EXERCISE GOAL: Starting at the first line of the listing below, repeat each line exactly until the line containing "Open Learn More for operations-networks", which you include. Leave out pictures.

***** DATASET RECORDS *****

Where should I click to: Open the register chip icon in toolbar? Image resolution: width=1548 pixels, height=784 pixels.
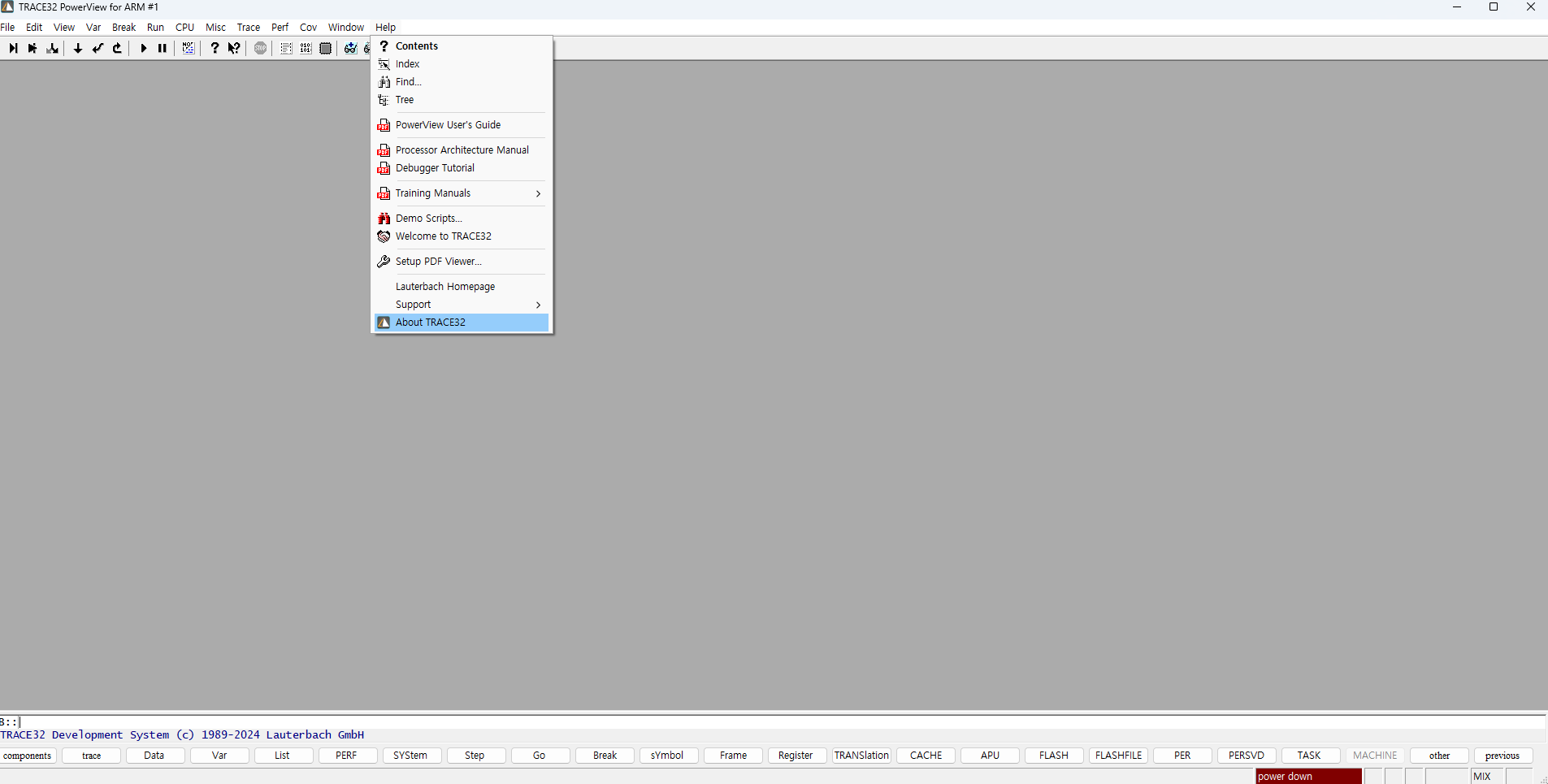click(x=325, y=49)
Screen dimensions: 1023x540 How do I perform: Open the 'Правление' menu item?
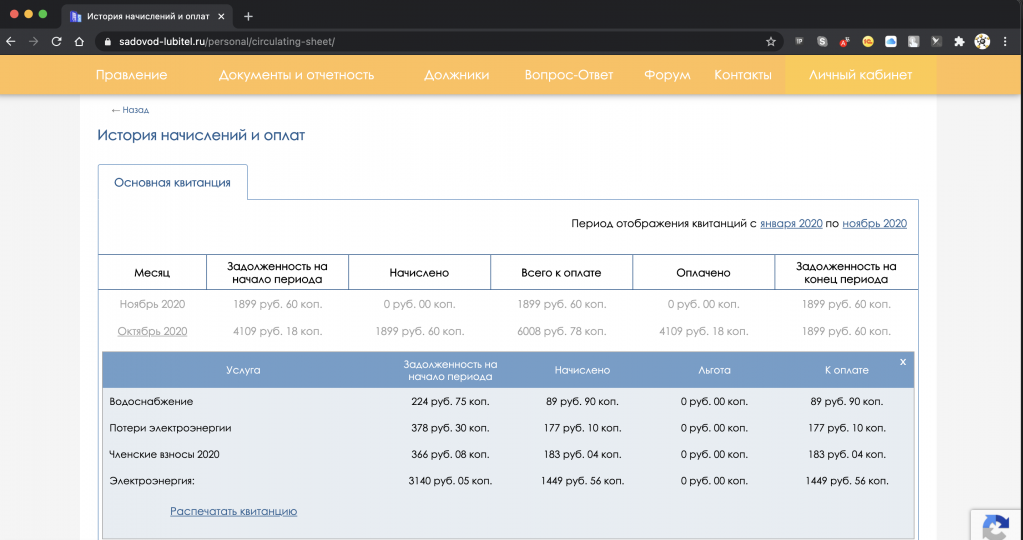click(131, 75)
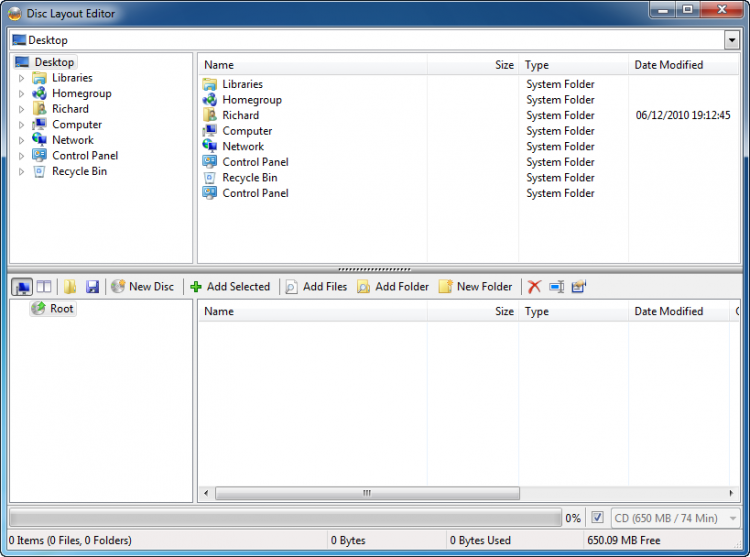The width and height of the screenshot is (750, 557).
Task: Click the horizontal scrollbar in disc pane
Action: pos(367,493)
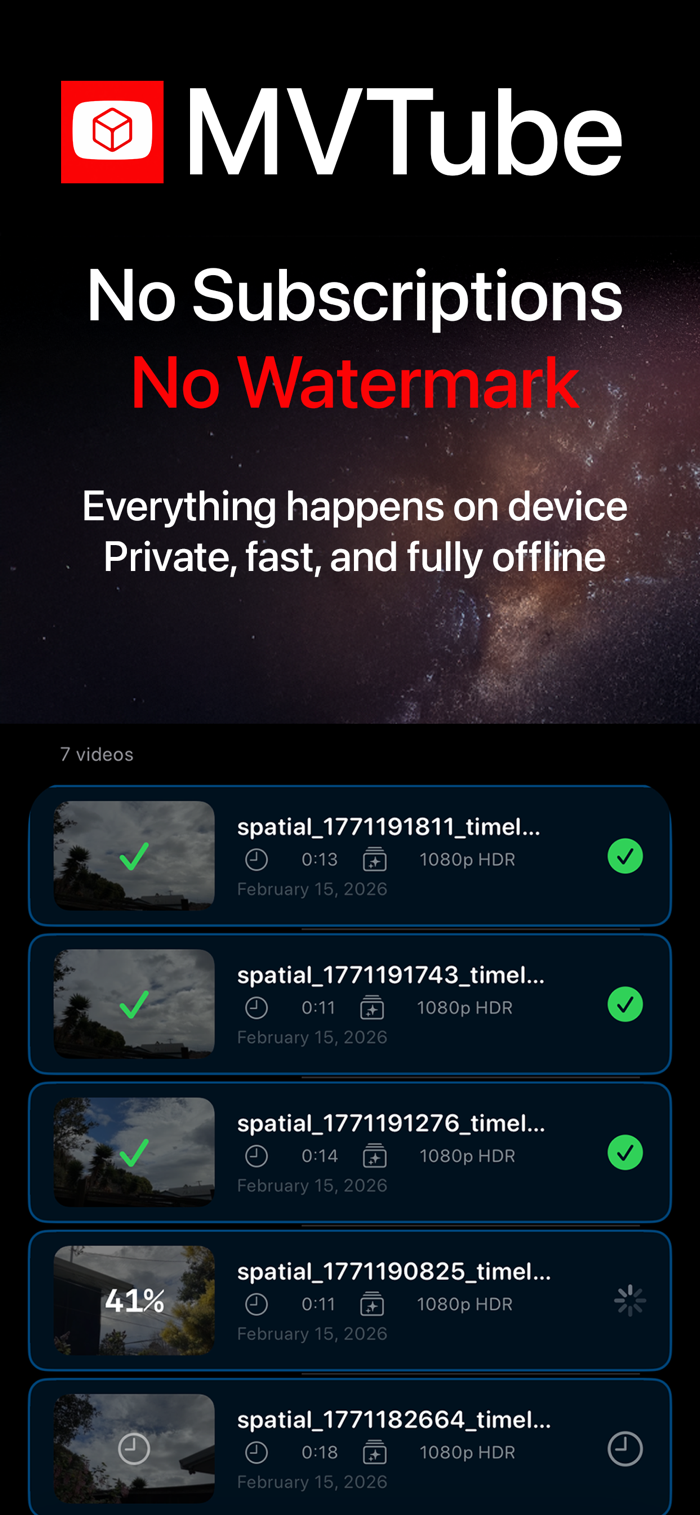Select the spatial_1771182664_timel... file name
Viewport: 700px width, 1515px height.
(x=394, y=1420)
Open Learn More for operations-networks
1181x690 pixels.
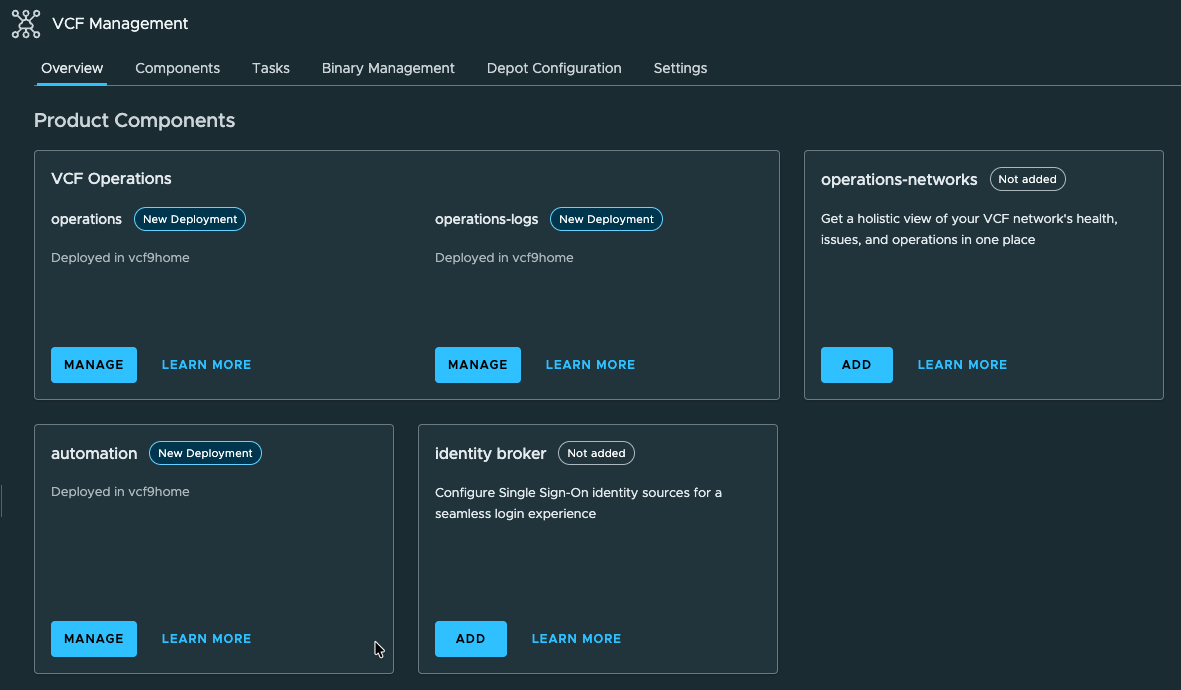(962, 365)

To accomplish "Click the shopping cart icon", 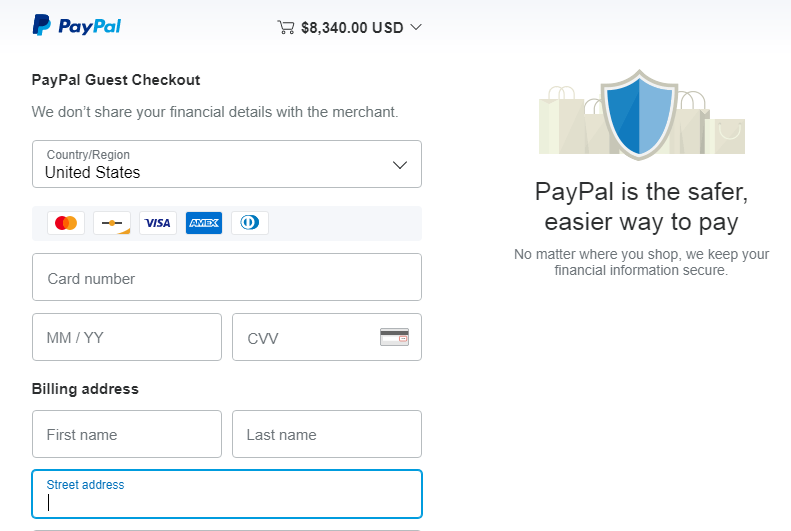I will (286, 27).
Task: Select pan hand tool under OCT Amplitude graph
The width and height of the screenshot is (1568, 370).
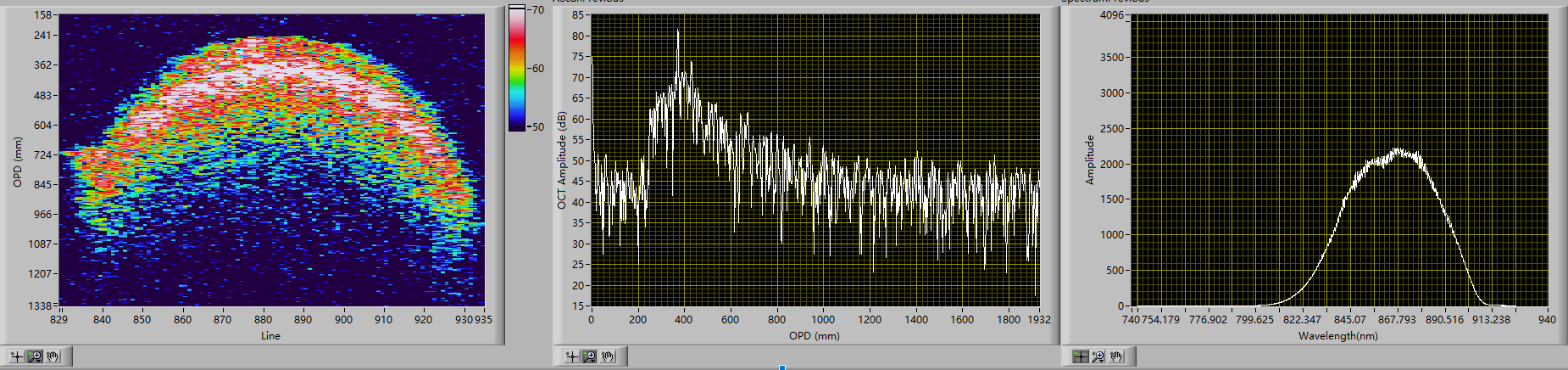Action: 609,356
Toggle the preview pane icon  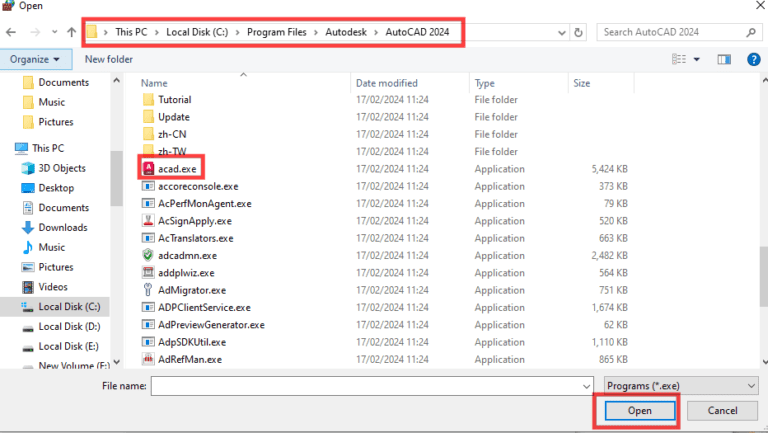(x=724, y=59)
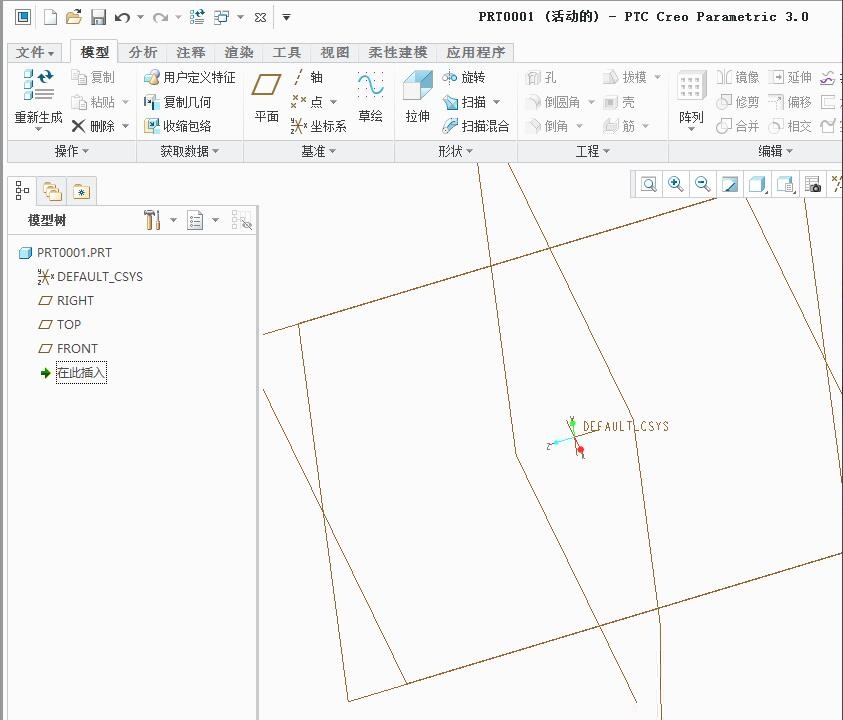Click the Save icon in quick access toolbar
The height and width of the screenshot is (720, 843).
click(97, 17)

*****

ANSWER TO THIS TASK:
Where should I click to: Open the register chip icon in toolbar? Image resolution: width=1548 pixels, height=784 pixels.
click(x=325, y=49)
Screen dimensions: 1023x540 How do I perform: Open the 'Правление' menu item?
click(131, 75)
The width and height of the screenshot is (750, 557).
Task: Click the horizontal scrollbar in disc pane
Action: pos(367,493)
Select the spatial_1771182664_timel... file name
Viewport: 700px width, 1515px height.
(x=394, y=1420)
Open Learn More for operations-networks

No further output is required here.